Perl controls VirtualBox
Virtual Vagabond
The Vagrant package provides easy management of virtual machines with VirtualBox as the hypervisor on the command line. Provisioning tools like Puppet let customers try out products in pre-installed environments.
The old excuse for broken products – "Well, it works for me!" – should have become obsolete among software developers, at the latest, with the invention of virtual machines.

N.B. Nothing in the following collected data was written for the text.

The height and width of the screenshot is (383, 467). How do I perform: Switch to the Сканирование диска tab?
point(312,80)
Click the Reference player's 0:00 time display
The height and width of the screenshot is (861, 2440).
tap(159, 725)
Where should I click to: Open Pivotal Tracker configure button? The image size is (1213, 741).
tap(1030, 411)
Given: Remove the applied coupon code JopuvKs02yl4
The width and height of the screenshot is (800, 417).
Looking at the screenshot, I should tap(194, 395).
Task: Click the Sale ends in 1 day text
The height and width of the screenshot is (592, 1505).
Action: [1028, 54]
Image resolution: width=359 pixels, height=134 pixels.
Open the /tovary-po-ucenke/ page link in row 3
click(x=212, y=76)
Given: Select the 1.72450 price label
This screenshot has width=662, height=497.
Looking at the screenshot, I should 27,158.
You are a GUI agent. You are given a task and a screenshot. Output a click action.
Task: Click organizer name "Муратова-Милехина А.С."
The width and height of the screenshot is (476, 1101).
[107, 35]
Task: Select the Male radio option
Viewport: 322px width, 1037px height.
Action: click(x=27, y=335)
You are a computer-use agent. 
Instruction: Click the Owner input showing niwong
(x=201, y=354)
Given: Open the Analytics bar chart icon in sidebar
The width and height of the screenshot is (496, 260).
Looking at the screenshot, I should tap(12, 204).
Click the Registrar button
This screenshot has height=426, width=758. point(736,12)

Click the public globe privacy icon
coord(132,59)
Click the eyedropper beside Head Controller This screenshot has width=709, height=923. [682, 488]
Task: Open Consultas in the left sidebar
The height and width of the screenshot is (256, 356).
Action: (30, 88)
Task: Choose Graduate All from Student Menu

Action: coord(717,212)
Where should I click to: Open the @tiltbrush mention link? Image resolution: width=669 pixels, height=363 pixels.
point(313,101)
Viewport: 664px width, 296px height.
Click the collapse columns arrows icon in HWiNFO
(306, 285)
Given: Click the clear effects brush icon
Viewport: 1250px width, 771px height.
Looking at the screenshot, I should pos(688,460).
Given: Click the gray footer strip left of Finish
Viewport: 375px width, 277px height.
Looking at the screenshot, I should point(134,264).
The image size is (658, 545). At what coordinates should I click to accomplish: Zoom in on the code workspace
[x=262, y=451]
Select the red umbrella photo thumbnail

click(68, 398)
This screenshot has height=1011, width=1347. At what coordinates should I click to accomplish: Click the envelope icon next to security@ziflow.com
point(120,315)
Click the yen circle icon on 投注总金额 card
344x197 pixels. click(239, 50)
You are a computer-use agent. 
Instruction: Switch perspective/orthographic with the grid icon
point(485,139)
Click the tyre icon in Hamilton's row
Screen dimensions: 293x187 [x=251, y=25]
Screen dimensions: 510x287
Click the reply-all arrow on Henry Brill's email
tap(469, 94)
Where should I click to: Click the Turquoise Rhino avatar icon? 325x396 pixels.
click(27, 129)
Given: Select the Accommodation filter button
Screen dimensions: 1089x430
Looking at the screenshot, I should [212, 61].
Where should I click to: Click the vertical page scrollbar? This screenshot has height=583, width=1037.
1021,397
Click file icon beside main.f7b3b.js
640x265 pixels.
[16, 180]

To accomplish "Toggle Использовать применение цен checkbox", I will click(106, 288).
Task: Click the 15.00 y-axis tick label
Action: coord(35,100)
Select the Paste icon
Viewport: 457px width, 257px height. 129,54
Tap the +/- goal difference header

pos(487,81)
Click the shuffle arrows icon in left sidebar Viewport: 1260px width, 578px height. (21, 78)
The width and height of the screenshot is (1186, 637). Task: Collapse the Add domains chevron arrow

On a bare-metal, virtual distribution, you can easily install any software suite in a reproducible way to discover whether or not the entire system will work for the customer in the future. To automate this testing, the developer needs a command-line tool to boot the virtual machine, a setup tool to install the application packages and their dependencies, and a script to launch the test suite. Often applications span multiple instances – such as a client that contacts a web server, which in turn uses a database instance.
Busy Vagrant
The Vagrant tool [2] defines the virtual machines used in a software project by means of a configuration file, which the development team can version and manage in the project repository alongside the source code. As its virtualizer, Vagrant uses the free (as in beer) VirtualBox [3], which runs on Linux, Mac OS X, and Windows (Figure 1) and virtualizes even more operating systems as guests. Vagrant sets up the VMs in boxes so they run an SSH daemon and have a user named vagrant with sudo privileges (Figure 2).